__WORK INSTRUCTIONS__. Starting from the first line below, count every line holding the word "card", then state the total alone.

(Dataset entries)
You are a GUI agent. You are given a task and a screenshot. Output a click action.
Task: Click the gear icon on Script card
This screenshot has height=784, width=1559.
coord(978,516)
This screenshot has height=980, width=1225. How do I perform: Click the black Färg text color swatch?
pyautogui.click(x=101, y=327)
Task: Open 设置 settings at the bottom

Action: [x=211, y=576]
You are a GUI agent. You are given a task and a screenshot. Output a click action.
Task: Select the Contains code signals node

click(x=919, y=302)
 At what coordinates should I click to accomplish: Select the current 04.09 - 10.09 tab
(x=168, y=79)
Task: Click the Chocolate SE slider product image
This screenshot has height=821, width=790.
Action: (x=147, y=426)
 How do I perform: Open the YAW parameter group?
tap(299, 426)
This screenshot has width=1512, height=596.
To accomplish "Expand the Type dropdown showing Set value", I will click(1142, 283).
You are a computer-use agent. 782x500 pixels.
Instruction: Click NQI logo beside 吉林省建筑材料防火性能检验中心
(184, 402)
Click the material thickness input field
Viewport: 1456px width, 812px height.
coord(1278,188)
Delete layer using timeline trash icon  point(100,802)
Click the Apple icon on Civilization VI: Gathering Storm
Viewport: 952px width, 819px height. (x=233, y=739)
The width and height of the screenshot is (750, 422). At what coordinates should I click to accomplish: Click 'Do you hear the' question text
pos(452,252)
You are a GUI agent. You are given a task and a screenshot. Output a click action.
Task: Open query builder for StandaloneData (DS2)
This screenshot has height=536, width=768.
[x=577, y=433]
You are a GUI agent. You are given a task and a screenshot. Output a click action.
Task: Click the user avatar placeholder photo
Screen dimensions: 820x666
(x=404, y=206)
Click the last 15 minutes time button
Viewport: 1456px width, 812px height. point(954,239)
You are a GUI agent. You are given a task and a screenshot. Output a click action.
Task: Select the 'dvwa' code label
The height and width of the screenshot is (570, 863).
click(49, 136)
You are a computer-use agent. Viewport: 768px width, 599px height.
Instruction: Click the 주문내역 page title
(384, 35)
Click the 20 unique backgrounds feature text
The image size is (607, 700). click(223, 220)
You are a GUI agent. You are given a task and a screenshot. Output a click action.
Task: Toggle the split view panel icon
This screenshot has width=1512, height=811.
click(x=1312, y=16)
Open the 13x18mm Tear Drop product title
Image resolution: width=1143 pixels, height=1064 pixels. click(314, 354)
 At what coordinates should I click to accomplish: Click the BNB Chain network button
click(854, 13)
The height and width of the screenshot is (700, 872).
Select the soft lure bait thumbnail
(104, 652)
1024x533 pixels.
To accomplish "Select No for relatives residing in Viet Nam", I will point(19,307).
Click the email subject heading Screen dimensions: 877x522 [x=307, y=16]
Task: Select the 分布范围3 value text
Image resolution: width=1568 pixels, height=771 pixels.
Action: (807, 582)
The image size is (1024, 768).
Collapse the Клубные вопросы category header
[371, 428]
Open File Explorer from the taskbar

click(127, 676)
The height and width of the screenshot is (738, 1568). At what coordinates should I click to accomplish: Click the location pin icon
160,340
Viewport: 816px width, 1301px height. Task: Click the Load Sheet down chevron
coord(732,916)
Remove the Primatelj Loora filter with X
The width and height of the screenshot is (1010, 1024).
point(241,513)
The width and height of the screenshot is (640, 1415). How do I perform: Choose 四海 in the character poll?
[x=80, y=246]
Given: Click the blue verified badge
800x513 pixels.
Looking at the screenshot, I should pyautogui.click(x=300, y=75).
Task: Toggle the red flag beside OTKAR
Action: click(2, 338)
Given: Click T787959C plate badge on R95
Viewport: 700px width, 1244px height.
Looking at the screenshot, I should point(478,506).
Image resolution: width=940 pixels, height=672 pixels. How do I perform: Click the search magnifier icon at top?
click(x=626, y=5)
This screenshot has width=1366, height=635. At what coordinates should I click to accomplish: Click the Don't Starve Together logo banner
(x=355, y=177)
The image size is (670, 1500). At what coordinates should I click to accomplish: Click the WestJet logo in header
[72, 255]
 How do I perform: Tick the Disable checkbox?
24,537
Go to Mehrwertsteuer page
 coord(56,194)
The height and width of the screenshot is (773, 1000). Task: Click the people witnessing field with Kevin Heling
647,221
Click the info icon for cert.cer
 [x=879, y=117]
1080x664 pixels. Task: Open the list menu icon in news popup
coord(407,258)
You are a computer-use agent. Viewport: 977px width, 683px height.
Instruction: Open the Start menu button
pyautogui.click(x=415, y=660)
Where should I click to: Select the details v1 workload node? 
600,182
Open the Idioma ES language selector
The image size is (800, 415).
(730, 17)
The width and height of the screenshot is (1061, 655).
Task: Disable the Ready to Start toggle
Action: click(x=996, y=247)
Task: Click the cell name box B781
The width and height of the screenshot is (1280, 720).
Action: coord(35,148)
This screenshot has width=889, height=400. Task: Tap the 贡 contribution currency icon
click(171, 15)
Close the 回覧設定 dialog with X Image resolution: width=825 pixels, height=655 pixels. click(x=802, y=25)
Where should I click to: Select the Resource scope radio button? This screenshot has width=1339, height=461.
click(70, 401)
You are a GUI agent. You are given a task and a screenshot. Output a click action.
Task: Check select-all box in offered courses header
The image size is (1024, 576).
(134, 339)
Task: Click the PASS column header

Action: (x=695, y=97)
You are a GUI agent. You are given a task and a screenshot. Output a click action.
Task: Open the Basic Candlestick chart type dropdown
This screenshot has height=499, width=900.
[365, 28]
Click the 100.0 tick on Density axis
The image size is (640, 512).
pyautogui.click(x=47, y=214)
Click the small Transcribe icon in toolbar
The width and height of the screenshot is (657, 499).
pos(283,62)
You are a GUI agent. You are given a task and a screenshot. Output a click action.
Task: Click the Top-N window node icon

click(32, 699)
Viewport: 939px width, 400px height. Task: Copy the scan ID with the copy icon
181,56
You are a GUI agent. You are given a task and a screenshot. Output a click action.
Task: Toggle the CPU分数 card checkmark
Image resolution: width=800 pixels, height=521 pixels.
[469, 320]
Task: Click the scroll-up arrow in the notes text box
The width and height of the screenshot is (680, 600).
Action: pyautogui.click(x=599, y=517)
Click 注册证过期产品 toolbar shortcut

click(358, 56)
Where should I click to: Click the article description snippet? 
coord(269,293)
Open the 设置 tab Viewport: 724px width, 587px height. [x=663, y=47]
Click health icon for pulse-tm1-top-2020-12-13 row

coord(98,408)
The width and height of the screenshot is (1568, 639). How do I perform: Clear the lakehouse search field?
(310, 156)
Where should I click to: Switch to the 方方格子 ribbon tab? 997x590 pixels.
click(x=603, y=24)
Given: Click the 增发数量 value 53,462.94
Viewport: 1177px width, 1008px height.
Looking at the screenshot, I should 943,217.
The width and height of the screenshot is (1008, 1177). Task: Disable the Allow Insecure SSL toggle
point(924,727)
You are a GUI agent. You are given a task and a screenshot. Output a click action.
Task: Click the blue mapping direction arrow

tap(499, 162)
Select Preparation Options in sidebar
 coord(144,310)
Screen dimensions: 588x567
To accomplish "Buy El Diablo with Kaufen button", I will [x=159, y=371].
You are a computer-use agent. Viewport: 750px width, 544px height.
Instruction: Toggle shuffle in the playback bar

__THE COMPLETED TASK__. 2